In July 2009, in its package of policies called INDEX 2009, the Democratic Party of Japan (DPJ) declared: “Regarding the death penalty, looking at international trends such as the EU’s membership policy, which requires abolition of the death penalty, we will continue to discuss widely, both inside and outside the Diet, not only whether to retain or abolish the death penalty but also a stay of executions in the meantime, and other issues such as prior notification of executions, the execution method, and so on.” Many citizens hoped for the realization of the policies expressed in the INDEX, and then the DPJ assumed power.
To have discussions on “a stay of executions in the meantime” is one of the DPJ’s policies. However, since Justice Minister Toshio Ogawa took office, he has clearly denied the possibility of continuing the present stay of executions, by claiming that ordering an execution is the Justice Minister’s responsibility, and he has repeatedly shown his intention to approve executions during his term as Minister.
Different from other punishments, the execution of the death penalty must by law be authorized by the Justice Minister because capital punishment, which is irreversible once it has been carried out, requires especially careful consideration. The Justice Minister is allowed to make a cautious and political decision on the execution issue in the direction of not signing an execution warrant, taking into account various factors, including the re-examination of criminal records, the individual circumstances of inmates, and national or international tendencies.
But Minister Ogawa’s remarks can be interpreted as suggesting that execution is a high priority. Indeed, it is not too much to say that he seems ready to abdicate his job responsibility by abandoning the careful and deliberate approach to executions.
In the past, some executions are suspected to have been wrongly carried out because justice ministers failed to undertake careful consideration. Among those who were executed while they were preparing for re-trial requests was an inmate whose innocence could have been made clear by DNA tests. And while the Criminal Procedure Code prohibits the execution of insane inmates, there are quite a number of people on death row who are seriously mentally ill. These people cannot take legal actions (such as a request for re-trial), nor can they make the argument that they are insane. Despite these realities, we cannot avoid the possibility of wrongful executions because Japan does not have a reliable system for examining the mental conditions of death row inmates. How can a Justice Minister take responsibility for unlawful executions?

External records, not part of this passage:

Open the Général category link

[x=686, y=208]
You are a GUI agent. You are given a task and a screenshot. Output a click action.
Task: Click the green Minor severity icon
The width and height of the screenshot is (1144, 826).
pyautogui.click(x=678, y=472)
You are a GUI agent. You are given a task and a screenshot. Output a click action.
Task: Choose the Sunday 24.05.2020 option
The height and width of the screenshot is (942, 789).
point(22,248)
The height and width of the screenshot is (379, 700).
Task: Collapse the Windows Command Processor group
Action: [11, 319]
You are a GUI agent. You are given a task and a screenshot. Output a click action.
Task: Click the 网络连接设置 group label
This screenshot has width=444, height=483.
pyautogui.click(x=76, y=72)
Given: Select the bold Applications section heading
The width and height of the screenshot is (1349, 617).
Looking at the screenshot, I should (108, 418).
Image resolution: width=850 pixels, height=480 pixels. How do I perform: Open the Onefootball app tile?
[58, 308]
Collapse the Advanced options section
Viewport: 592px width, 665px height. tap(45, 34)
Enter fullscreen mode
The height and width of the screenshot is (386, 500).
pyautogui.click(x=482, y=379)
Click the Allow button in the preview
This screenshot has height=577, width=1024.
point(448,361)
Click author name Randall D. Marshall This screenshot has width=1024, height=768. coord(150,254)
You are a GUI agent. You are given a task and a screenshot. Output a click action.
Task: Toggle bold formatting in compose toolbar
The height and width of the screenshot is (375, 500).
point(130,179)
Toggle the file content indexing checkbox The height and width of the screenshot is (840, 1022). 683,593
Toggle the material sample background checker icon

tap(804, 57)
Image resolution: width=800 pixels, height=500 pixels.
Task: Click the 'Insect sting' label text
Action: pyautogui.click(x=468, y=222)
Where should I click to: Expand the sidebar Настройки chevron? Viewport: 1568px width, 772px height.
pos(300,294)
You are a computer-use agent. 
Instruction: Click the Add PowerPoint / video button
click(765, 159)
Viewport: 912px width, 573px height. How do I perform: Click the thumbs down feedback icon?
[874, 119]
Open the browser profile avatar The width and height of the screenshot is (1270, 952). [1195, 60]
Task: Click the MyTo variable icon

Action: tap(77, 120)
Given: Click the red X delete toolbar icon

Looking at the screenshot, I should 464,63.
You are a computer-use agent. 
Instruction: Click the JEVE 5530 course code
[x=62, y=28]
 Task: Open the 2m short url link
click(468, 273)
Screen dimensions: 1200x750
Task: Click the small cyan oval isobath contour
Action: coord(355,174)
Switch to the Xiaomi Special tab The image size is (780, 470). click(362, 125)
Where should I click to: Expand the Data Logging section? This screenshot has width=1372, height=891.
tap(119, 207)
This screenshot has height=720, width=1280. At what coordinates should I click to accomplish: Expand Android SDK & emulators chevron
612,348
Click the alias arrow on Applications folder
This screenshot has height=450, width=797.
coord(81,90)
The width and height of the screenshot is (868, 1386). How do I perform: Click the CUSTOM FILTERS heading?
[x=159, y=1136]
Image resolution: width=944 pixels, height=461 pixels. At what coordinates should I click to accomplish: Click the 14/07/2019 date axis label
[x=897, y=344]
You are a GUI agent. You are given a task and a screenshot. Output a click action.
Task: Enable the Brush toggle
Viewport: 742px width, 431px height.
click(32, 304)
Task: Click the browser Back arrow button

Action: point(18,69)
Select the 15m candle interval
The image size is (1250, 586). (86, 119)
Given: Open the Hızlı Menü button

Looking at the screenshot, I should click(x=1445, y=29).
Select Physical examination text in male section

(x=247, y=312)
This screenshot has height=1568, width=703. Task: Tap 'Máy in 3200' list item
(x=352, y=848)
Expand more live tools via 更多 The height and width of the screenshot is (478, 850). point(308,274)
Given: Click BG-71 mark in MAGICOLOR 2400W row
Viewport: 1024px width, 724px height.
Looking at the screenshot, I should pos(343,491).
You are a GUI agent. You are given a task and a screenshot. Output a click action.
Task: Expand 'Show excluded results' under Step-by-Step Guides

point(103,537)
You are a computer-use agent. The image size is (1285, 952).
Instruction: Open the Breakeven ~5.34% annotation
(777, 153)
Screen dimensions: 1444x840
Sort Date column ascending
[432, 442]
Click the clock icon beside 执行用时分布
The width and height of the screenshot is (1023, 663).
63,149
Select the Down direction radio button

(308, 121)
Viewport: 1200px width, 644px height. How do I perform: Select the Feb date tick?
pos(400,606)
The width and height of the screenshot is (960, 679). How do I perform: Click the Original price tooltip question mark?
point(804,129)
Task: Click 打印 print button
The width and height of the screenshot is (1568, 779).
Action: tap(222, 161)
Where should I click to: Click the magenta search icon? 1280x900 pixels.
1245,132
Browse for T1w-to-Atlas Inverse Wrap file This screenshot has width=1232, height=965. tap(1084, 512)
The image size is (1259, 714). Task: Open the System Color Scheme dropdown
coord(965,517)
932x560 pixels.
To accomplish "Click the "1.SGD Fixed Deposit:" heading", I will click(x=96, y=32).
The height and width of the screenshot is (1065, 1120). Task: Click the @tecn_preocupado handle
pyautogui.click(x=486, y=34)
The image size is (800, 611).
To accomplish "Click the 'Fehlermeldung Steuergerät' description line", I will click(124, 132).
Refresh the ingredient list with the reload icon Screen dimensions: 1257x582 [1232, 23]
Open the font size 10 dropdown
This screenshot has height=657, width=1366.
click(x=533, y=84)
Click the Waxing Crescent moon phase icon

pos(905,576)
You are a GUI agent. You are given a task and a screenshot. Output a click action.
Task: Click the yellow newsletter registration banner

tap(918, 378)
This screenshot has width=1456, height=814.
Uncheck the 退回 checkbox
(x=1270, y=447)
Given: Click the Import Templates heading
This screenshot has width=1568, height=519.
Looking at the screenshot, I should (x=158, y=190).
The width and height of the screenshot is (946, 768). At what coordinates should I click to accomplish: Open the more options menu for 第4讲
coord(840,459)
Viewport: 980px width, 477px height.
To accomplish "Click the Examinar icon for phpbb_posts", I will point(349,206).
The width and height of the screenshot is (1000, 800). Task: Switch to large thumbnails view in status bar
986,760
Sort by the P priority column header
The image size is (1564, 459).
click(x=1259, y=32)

The death penalty deprives persons of the right to life, the most fundamental and important human right. Japan has been continuously urged by United Nations bodies (such as the Human Rights Committee) and other organs to introduce a moratorium on executions and to take steps toward abolition of the death penalty.
We ask you, Minister Ogawa, to use the authority of his position to stay executions and to promote rational discussion of Japan’s death penalty system. Towards this end, we also ask you to establish an open panel consisting of specialists in various areas from outside the Ministry of Justice, so that the panel can pave the way to the debate in the Diet on this issue.